The only thing I can come up with is, defective or Heartfelt's volume figures are grossly optimistic. Grossly. It's just a 50-count humi and the seal is good too.

I guess it's back to gel for me. I never thought it would go like this after all I've read about Heartfelt. :ask:


----------



## Mr. Slick (Aug 17, 2010)

submerging the beads is a bad idea. 

Things to consider:
Is your humi fullish or emptyish
how did you season the humi
check the hygrometer.

I've been running two of the medium 65% tubes in a 100 ct humi and the rh stays at 63% like clockwork.


----------



## veteranvmb (Aug 6, 2009)

I cannot live with the beads when the weather is dry. It works for me fine during the summer, but not in the cooler, dryer weather. 
I am perfectly content using floral foam and a humidity jar of gel or two, depending on size of humi. 
About every two weeks, they need about two minutes worth of maintenace for six 150 count humis, and 3 fifty counts. Easy as pie, if you obey the rules. LOL

J


----------



## Sarge (Nov 21, 2010)

kwiebe said:


> I'm a noob, but read enough to come to the conclusion Heartfelt beads was the way to go for humidification. So a month or so ago I bought the medium tube of beads from them for my smallish humidor. I did the volume calculation and the medium tube should have been more than adequate.
> 
> Bottom line the beads barely even get the humi to 65%, much less stabilize at all (59-63 is typical). I have repeatedly tried to rehydrate the beads, finally resorting to immersing the tube, which I purposely did just to see if they would get my humi to 65%, even for an hour or two. Well, doing that did get to 65%, but -- only for an hour or two.
> 
> ...


same... I sent inquiry, only once, that went w/o reply. That's bad business if you ask me. No effort or desire to try to help me. I too ordered enough according to their chart. Seems general consensus is buy twice as much though. Right now I'm still using the beads but I'm also using Kitty Litter. Beads for the bottom two drawers while the Kitty Litter covers the top. Probably wind up using the beads for tupperdors till they go bad. Needless to say as nice as they might be I don't foresee myself purchasing anything else from them anytime soon. More so simply because the email went w/o reply. That's just bad business and if you don't care to take a minute to send a customer a response you have no business getting mine. Plus while you might have to toy around a bit configuring Kitty Litter it seems to cost less in the long run. Sorry to hear your experience was similar to mine.


----------



## Dei3Nascar8 (Nov 24, 2010)

That sucks did you try to call them? Maybe the person on the email chain is on vacation or something? I have never had a problem with my 70% beads. I recently aquired a second humi and after elimination half my cigars to the new one I had a humidity spike. I took out all the beads let them dry and put them back in. They absorded water and dropped the humidity back down. I am drying them one more time and will wet one tube (2 dry) and should be good to go. Never contacted customer service but never had a reason to either.


----------



## Tman (Sep 12, 2010)

Not trying to cover for Heartfelt, but here are my thoughts:

-Soaking the beads in water probably diluted the salts from the beads. You won't be able to hold as much water once the salt is gone from the beads.

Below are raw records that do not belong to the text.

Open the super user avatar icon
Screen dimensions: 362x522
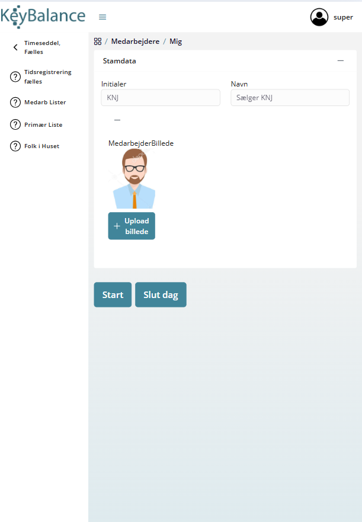[x=319, y=17]
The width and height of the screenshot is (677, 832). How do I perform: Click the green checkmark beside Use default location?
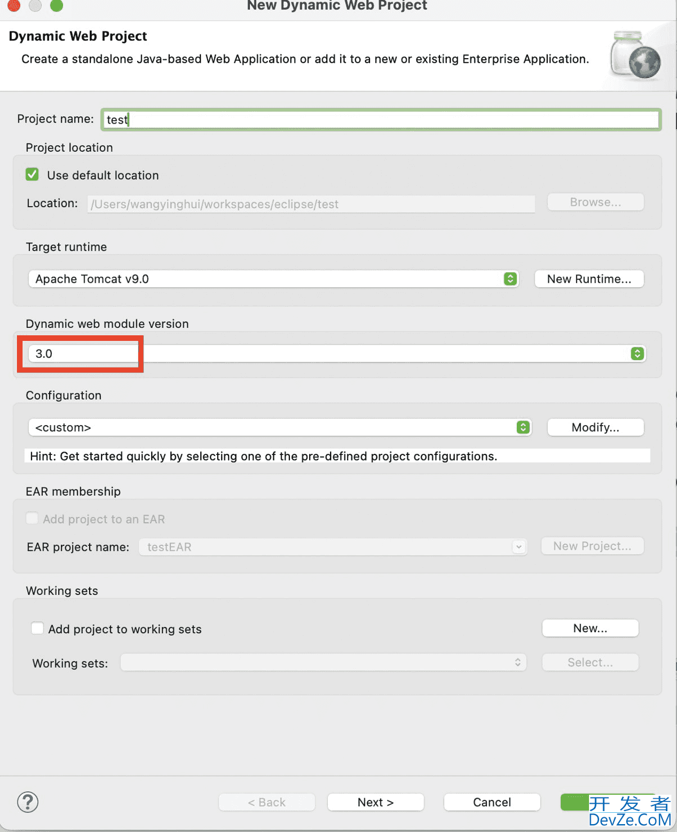click(32, 175)
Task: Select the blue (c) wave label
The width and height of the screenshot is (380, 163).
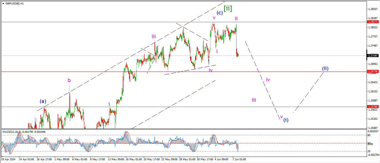Action: [x=219, y=13]
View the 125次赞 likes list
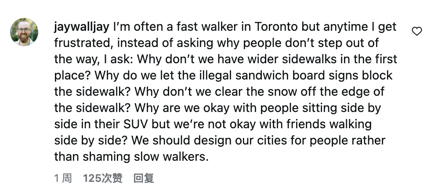427x195 pixels. click(x=103, y=178)
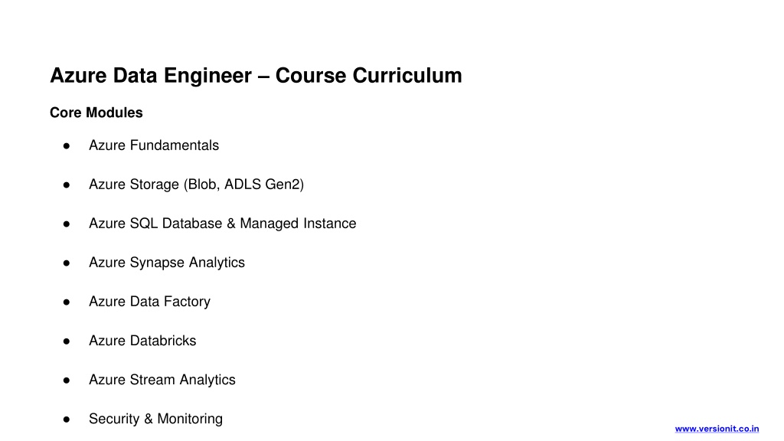Click Azure SQL Database & Managed Instance
784x441 pixels.
tap(222, 224)
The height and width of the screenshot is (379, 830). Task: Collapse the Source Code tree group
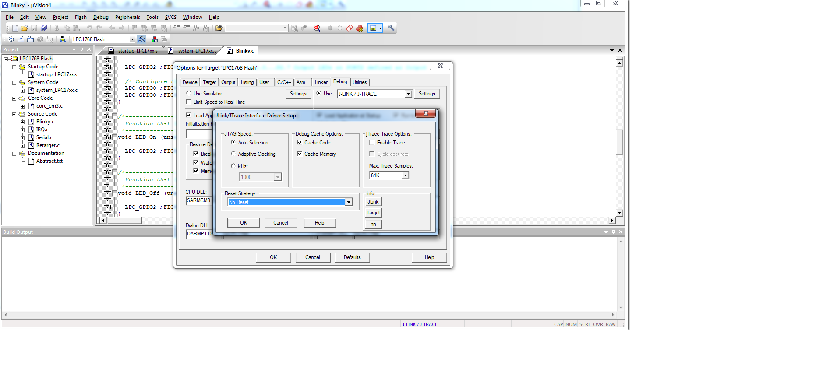(x=14, y=114)
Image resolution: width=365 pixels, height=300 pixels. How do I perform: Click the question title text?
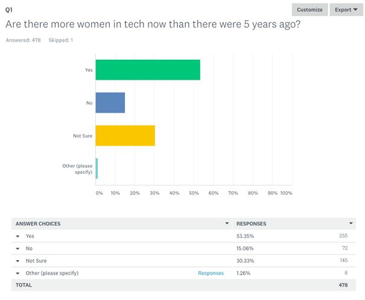pos(154,25)
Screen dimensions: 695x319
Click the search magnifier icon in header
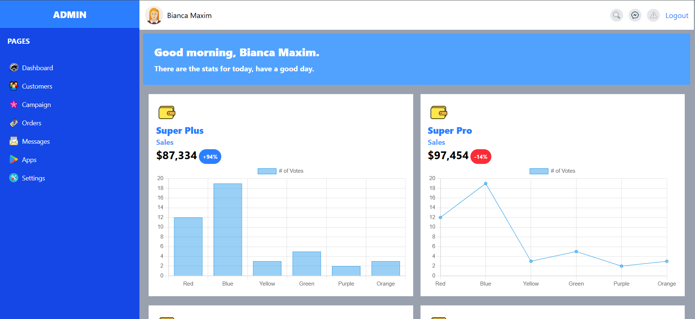click(616, 15)
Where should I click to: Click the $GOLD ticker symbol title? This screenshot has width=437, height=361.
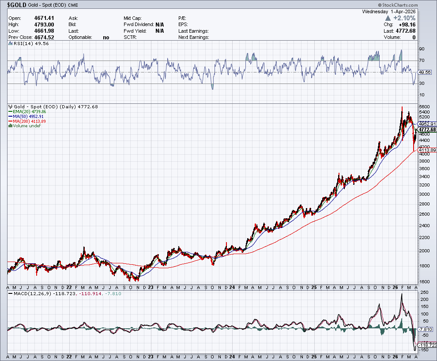(17, 4)
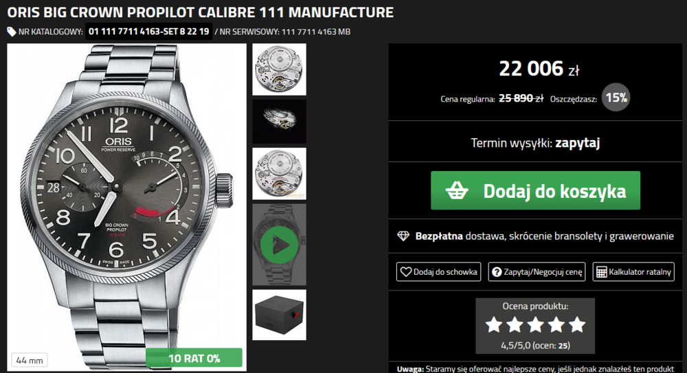Click the basket icon on add-to-cart button
This screenshot has width=687, height=373.
[x=457, y=190]
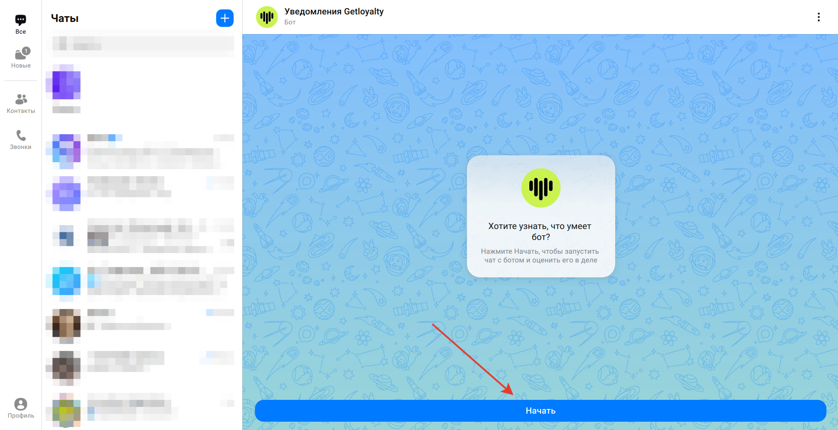The height and width of the screenshot is (430, 838).
Task: Select the chat with the dark gray avatar
Action: coord(140,368)
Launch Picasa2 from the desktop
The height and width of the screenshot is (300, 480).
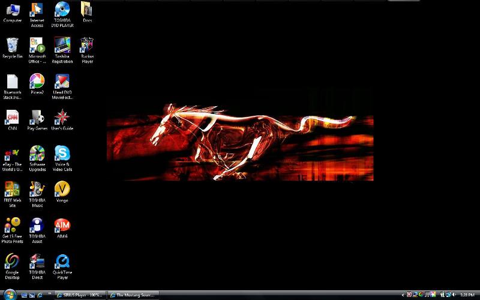coord(37,82)
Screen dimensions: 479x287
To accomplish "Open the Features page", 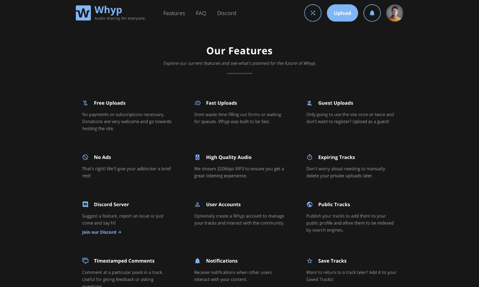I will coord(174,13).
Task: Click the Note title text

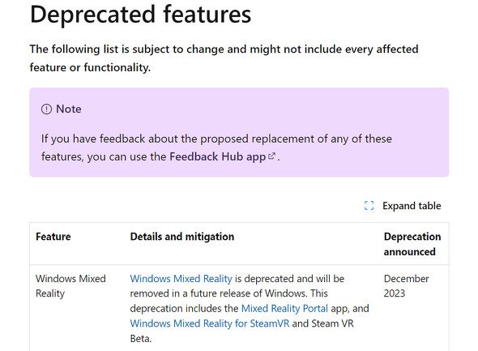Action: [69, 109]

-Smaller humidor leaks humidity more than their larger cousin. Period. Especially cheaper ones. Cheap Chinese humidors also tends to leak from the bottom if it's paper thin.

-Season your humidor. Re-season it if you have to. Go through Herf N Turf's sticky note on how to do this.

-Beads & KL only works if the humidor holds humidity well. I'd recommend gel jars for anything that has leaks like you see in yours in the dry season.


----------



## kwiebe (Sep 10, 2010)

Thanks for replies. Interesting about veteran's experience, that sounds like the exact same scenario and the way I am leaning also.

If a business advertises an email address, it's on them to ensure no technical issues, interfering vacations, etc. In other words, do they have email customer service, or not? (apparently not) You wouldn't advertise a phone number then not answer the phone when a customer called, and the same is true with email. I could see one email 'lost' - but two from me and apparently others have run into this. No excuse.

Sad thing is, it's their loss.


----------



## kwiebe (Sep 10, 2010)

Tman said:


> Not trying to cover for Heartfelt, but here are my thoughts:
> 
> -Soaking the beads in water probably diluted the salts from the beads. You won't be able to hold as much water once the salt is gone from the beads.
> 
> ...


Thanks. Didn't really 'soak' the beads though, so I don't think your theory about salts applies. The way the tubes work, they are resistant to water coming through the slits anyway; the immersion was just a shortcut 'hitting all the slits at once'. Nothing different than the way the tubes normally are hydrated, other than that (I actually only submerged the lower half of the tube, then rolled it, just to speed the water getting in).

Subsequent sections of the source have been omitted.